Элли удивленно подняла брови. Она рассчитывала услышать больше.
– Очень приятно?
– Да. – Саба посмотрела ей в глаза. – Спасибо. Слушай, извини, что тебе пришлось меня ждать. Надеюсь, ты не слишком утомилась. – Элли вздохнула и обмякла. Теперь Саба могла бы спросить, как она провела время с Тариком, но было ясно, что такой разговор не предусмотрен в сценарии действий добросовестной компаньонки, по которому должна была действовать Элли.

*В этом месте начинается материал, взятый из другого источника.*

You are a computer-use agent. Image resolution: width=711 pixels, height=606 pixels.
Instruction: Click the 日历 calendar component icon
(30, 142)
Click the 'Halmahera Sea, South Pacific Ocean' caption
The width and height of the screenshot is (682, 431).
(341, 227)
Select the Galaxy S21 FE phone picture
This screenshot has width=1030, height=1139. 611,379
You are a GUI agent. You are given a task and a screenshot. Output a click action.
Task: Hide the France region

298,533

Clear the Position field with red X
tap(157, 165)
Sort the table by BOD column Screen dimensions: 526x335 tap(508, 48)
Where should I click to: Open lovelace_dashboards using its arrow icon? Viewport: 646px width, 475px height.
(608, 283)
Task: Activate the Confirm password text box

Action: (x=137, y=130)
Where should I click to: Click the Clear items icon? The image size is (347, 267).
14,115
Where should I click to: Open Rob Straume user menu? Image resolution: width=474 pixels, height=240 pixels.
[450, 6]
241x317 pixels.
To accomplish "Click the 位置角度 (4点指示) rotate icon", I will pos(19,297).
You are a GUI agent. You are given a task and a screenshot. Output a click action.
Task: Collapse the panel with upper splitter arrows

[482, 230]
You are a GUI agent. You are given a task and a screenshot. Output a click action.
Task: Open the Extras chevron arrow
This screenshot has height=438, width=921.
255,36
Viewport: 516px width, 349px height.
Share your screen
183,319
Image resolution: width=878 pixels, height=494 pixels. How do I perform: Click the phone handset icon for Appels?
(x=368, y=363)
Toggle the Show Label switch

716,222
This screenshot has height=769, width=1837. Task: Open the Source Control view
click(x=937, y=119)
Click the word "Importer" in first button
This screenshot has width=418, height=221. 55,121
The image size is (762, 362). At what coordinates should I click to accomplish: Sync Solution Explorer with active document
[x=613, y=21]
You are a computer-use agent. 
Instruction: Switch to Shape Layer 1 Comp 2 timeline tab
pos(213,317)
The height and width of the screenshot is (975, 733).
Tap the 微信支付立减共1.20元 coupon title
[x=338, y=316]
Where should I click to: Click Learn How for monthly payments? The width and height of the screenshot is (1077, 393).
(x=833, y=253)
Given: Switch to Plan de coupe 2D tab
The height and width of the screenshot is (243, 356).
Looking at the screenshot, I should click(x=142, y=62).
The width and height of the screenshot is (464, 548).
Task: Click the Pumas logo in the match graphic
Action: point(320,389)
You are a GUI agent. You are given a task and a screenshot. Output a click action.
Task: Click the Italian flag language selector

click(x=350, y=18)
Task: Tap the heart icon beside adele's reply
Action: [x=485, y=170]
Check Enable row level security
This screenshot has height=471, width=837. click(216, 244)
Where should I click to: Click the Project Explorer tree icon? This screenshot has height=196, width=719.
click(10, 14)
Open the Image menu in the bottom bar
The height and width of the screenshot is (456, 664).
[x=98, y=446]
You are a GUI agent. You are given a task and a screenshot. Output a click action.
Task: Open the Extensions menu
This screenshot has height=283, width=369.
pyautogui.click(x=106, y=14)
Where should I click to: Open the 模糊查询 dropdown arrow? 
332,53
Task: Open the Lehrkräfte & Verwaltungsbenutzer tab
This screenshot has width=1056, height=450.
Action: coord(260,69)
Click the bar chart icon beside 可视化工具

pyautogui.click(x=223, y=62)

– Если ты не возражаешь, – сказала Саба, – я сейчас поднимусь к себе, приму ванну и переоденусь. Фаиза ждет меня в десять тридцать; опаздывать мне нельзя – потом к ней придет парикмахер.
– Мне заехать за тобой после репетиции? – Элли, казалось, прощупывала почву. Как там у Сабы? Но было ясно, что ей не терпится снова увидеть Тарика.
– Нет-нет, не нужно, мы с Домом уже договорились, что вместе поедим где-нибудь. Он приехал сюда всего на пять дней.
– А тебе полагаются выходные дни? – Элли что-то обдумывала.
– После приезда сюда ни у кого из нас еще не было ни одного выходного.
– Настаивай на этом – в конце концов, заключи контракт с клубом. – Лицо Элли снова обрело деловое выражение. – Ты ведь должна быть в хорошей форме и для радио, и для вечеринки у мистера Озана. – Они вернулись к предписанному сценарию. – Так, ладно. – Элли скинула с ног туфли и прошлась по гостиной. Ее чулки оставляли на полу следы, похожие на следы чьих-то лап. – Если быть осторожными и держать язык за зубами, то, полагаю, мы с тобой сможем неплохо расслабиться несколько дней. Намек понятен? Если хочешь, ты можешь остаться здесь. Вы оба, – добавила она, понизив голос.
– У Доминика есть комната на Рю Лепсиус, – сообщила Саба. – Он позаботится обо мне. Там тихо и спокойно, близко от клуба и вообще – не на виду. Будем экономить бензин. – Они многозначительно переглянулись.
– Да, мы все стараемся экономить бензин. Но обещай мне, что не скажешь Кливу ни слова. Знаешь, он забыл мне заплатить за последние две недели; не знаю, о чем он думает. Я ведь не могу питаться воздухом и утренней росой. Если бы не Тарик, я была бы без гроша, честное слово. Если он что-то пронюхает про меня, так ему и скажи.
– Разве тебе не платит правительство, как нам?
– За какую-то работу да… зависит от… ну, тут все сложно. В общем, Кливу ни слова, а если ты увидишь в этом доме Тарика, о нем тоже ни слова. – Элли опять подмигнула. – Впрочем, скоро он опять уедет.
Она дала Сабе соли для ванны и чистое полотенце, потом обняла ее и сказала, что иногда будет сидеть на репетициях Сабы со строгим видом, словно это единственная цель в ее жизни. Да, кстати, Фаизе лучше не рассказывать про Доминика: египтяне – жуткие сплетники. Мол, просто старый знакомый.
Лежа в теплой и душистой ванне, Саба снова думала об Элли. Непонятная особа, и ее присутствие в городе было, пожалуй, не менее загадочным, чем ее собственное. Но тут же забыла обо всем – ведь она была влюблена и невероятно счастлива.